Em “Já Fui Novo e Bonito”, O Cancioneiro aborda o envelhecimento com leveza e bom humor, evitando o tom de lamento e apostando na ironia para lidar com as mudanças físicas e emocionais. O verso “Fui galã, parei rodeio, hoje sou um velho feio” destaca o contraste entre a juventude cheia de beleza e conquistas e o presente marcado pela passagem do tempo. A repetição do refrão reforça que, apesar das transformações, existe orgulho e até carinho ao lembrar do passado.

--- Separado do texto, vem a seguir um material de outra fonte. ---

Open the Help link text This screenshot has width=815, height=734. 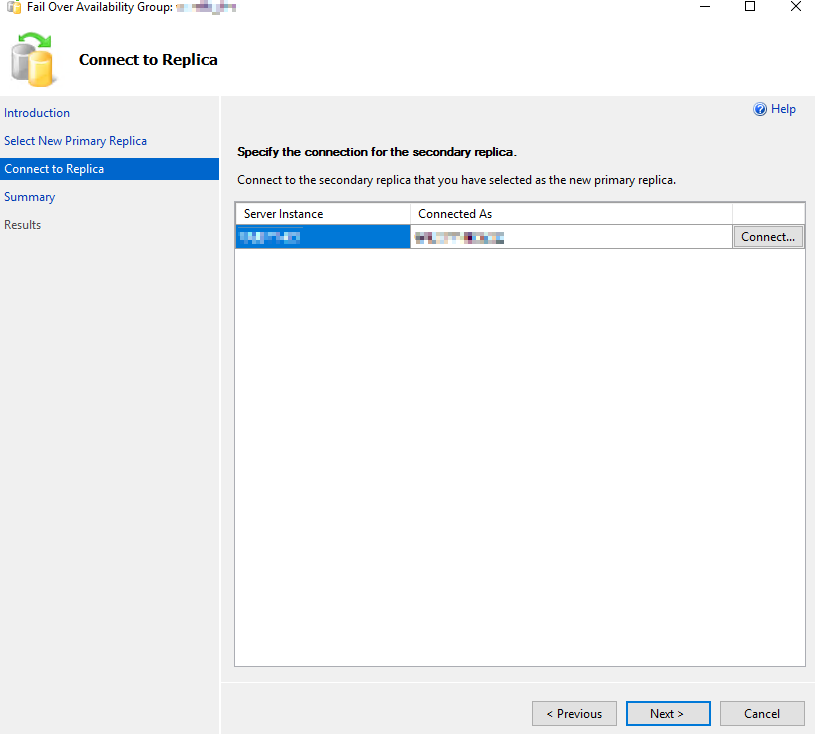click(783, 109)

A menção a “Malazarte” conecta o narrador à figura folclórica de Pedro Malasartes, símbolo de esperteza e vitalidade, sugerindo que a juventude não era só aparência, mas também marcada por astúcia. Agora, essa energia dá lugar à serenidade e simplicidade do cotidiano. A letra reconhece a inevitabilidade do tempo, como em “Não escapa, não escapa o tempo da o veredito”, mostrando que envelhecer é um destino comum. O tom nostálgico aparece em “Hoje eu tenho saudade de quando era bonito”, mas sempre equilibrado pelo humor e aceitação. O trecho final, que pede para inscrever na cruz “Aqui jaz um velho feio, mas já foi novo e bonito”, reforça que a memória da juventude permanece como parte essencial da identidade. O Cancioneiro transforma o tema do envelhecimento em uma celebração bem-humorada da vida, valorizando as histórias vividas e a autenticidade de cada fase.
O significado desta letra foi gerado automaticamente.